All 14 economists polled by Reuters had forecast no rate change but with inflation coming down and the economy set to slow as a result of the war, analysts believe rate cuts could begin at the subsequent policy decision on Jan. 1, 2024.

"We need to recognize the fact that we are still in an environment of very high uncertainty," Bank of Israel Governor Amir Yaron told a news conference after the decision.

"The hasty use of the interest rate tool in an environment of such significant uncertainty, if things reverse, it will only increase volatility in the financial markets and it could require time or bigger tools to fix it.
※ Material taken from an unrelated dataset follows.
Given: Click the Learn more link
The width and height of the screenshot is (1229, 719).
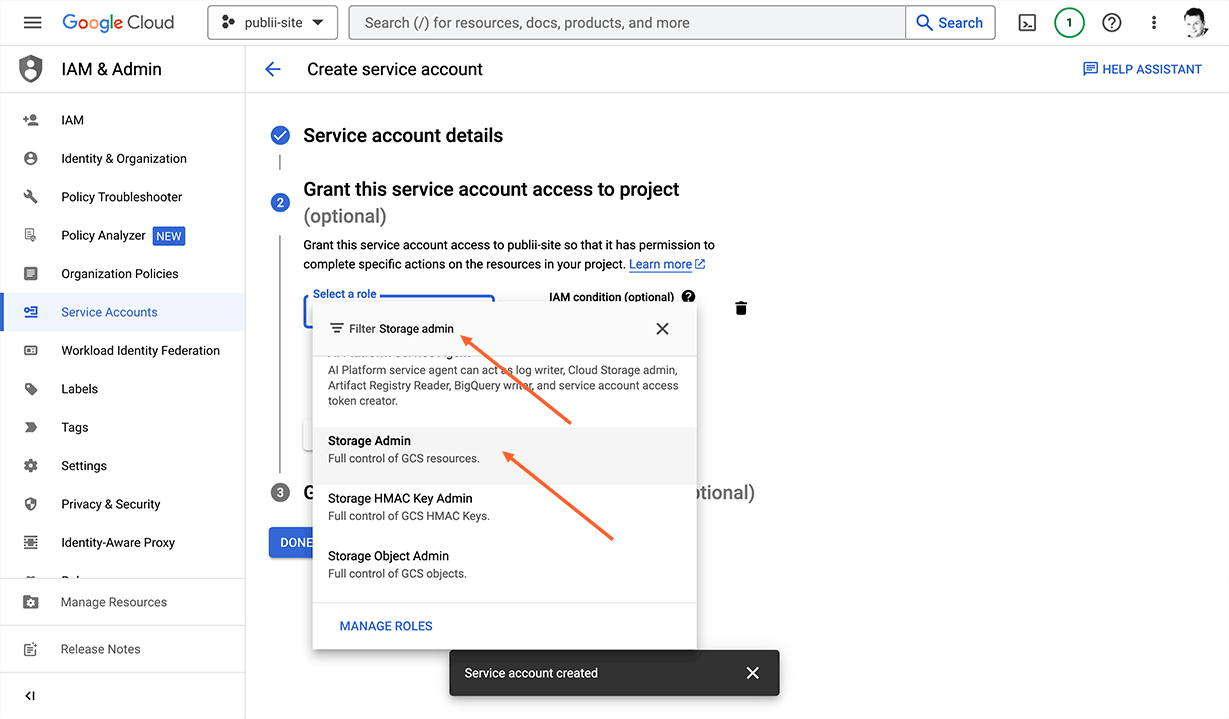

Therefore, for now we are waiting for the entrenchment of stability in the financial markets and only after that we can weigh using monetary tools moreover."

Yaron noted that Israel's risk premium remained high, even though the shekel has recovered 8% versus the dollar after sliding 6% at the outset of the war.

The central bank cut its forecasts for economic growth in 2023 and 2024 in view of the impact of the war, now seeing an expansion of 2% next year, down from 2.8% a month ago - given an expectation that the war will be contained near the Gaza border and continue into 2024.

The forecast estimates that the budgetary costs of the war - expenditures plus loss of income - are expected to total 10% of GDP.

WAR SPENDING

Central bank economists also trimmed their 2023 growth estimate to 2% from 2.3%, and expect an inflation rate of 2.4% in the coming year. Their staff estimate envisaged the key interest rate falling to range of 3.75% to 4.0% by the end of 2024.

Officials have previously cautioned that steep rate cuts at the moment would weaken the shekel and push up inflation.

In its statement, the central bank pointed to the conditions needed for it to provide a more supportive monetary policy.

"The interest rate path will be determined in accordance with developments in the war and the uncertainty derived from it," it said.

Israel's inflation rate eased to 3.7% in October from 3.8% in September to remain above an annual target range of 1%-3%. Yaron said that despite stable inflation, much still depended on the relative severity of the supply limitations and the decline in demand stemming from the war.

The central bank estimated state spending on the war of around 160 billion shekels ($43 billion) and Yaron urged fiscal discipline by cutting less essential spending.

Yaron this month accepted a second five-year term to begin in 2024. Earlier on Monday, the head of parliament's finance committee, Moshe Gafni, lashed out at Yaron and called him a "bad governor."